When you cite Metroid, Mega Man and Devil May Cry as your main inspirations, you are already halfway on the road to convincing me to support you. The other half comes from excellent sprite animation, tight action, a rockin’ soundtrack, and a slick presentation that comes off as old enough to inspire 16-bit nostalgia yet new enough to not be a fossil upon release.
Check, check, check and check! Beyond-Human has it all, and it’s the kind of game in which the gameplay can do all the talking for it. No need to put the developers on camera. The gunslinging, acrobatic sword swinging, stylish action is all I need to see to convince me this is a game worth following, and I’ll stop talking about it now to give you the chance to see it for yourself.
I only worry that it is appearing a little too late on the scene. For as slick and stylish as it looks, “Metroidvania” titles have been done to death on Kickstarter, and Beyond-Human doesn’t seem as if it has that extra hook to lure people in. Flashy melee combat aside, it’s pretty standard for the genre. Fine for me, but maybe not the masses looking for a little extra.

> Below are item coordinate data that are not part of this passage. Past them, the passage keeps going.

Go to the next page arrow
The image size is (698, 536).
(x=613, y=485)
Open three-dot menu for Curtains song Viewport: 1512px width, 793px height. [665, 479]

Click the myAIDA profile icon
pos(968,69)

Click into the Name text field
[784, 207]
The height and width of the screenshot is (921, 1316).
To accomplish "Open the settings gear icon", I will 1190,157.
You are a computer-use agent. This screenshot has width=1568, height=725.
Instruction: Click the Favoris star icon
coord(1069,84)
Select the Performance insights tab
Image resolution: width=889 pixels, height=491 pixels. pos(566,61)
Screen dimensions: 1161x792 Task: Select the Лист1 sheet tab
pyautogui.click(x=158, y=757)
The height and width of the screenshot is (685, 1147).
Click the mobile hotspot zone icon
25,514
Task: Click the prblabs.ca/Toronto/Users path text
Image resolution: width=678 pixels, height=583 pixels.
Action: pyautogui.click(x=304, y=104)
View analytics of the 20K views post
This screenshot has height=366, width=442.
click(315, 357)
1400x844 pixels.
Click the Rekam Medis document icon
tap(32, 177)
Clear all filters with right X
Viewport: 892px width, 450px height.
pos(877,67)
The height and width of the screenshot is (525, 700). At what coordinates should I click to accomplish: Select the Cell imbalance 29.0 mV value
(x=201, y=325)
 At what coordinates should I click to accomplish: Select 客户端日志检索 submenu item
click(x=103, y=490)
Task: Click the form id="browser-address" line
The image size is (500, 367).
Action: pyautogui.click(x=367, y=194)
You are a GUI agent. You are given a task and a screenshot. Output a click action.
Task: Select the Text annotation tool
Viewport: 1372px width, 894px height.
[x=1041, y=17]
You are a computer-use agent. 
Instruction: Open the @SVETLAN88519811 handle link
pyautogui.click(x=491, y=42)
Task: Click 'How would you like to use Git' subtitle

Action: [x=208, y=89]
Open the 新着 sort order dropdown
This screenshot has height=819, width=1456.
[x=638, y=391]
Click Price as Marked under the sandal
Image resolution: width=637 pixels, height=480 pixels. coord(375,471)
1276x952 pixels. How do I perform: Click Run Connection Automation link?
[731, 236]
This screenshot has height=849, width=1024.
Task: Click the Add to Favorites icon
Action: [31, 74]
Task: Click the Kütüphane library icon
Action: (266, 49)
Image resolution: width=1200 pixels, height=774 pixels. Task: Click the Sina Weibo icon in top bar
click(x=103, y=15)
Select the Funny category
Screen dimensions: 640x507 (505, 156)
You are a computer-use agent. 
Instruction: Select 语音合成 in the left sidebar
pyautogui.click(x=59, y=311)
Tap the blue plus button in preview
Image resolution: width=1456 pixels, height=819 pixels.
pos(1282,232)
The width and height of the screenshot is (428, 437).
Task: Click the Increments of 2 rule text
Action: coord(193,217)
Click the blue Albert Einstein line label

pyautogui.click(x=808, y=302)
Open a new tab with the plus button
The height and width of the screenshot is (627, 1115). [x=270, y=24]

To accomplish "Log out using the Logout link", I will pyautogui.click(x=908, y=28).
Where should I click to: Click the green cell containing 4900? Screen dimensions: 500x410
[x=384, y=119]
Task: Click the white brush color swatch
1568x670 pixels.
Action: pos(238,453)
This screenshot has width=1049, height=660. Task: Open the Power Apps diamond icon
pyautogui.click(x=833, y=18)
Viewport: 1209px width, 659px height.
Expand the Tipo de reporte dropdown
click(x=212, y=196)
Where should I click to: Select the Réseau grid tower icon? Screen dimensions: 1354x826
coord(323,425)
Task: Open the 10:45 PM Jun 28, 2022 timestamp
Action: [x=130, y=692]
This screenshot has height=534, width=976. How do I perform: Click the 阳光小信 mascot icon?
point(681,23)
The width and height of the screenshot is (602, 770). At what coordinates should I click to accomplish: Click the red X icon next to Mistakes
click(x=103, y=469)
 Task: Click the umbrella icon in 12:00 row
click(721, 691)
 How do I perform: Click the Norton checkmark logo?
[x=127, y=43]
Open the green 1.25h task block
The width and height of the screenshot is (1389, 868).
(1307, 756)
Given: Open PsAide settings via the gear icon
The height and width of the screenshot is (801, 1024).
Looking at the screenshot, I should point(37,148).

Developer domino99 has a very reasonable goal for Beyond-Human at €20,000, and he has 24 more days to get it. The basic goal secures a release on PlayStation 4, PS Vita, PC, and Mac and the Xbox One and Wii U versions will be considered at €70,00 and €90,000 stretch goals. That seems like quite a stretch indeed!
With indie developers left and right ripping off a genre it practically invented, you really have to wonder how Nintendo is going to respond with its own Metroid title. Maybe it doesn’t have the confidence to do something original enough with Samus to blow away the copycat games, or maybe it has all the confidence in the world and is just waiting for the right moment to strike.
Either way, the more the indie scene pulls away with this genre, the less and less younger people are going to remember the peak days of the Metroid franchise.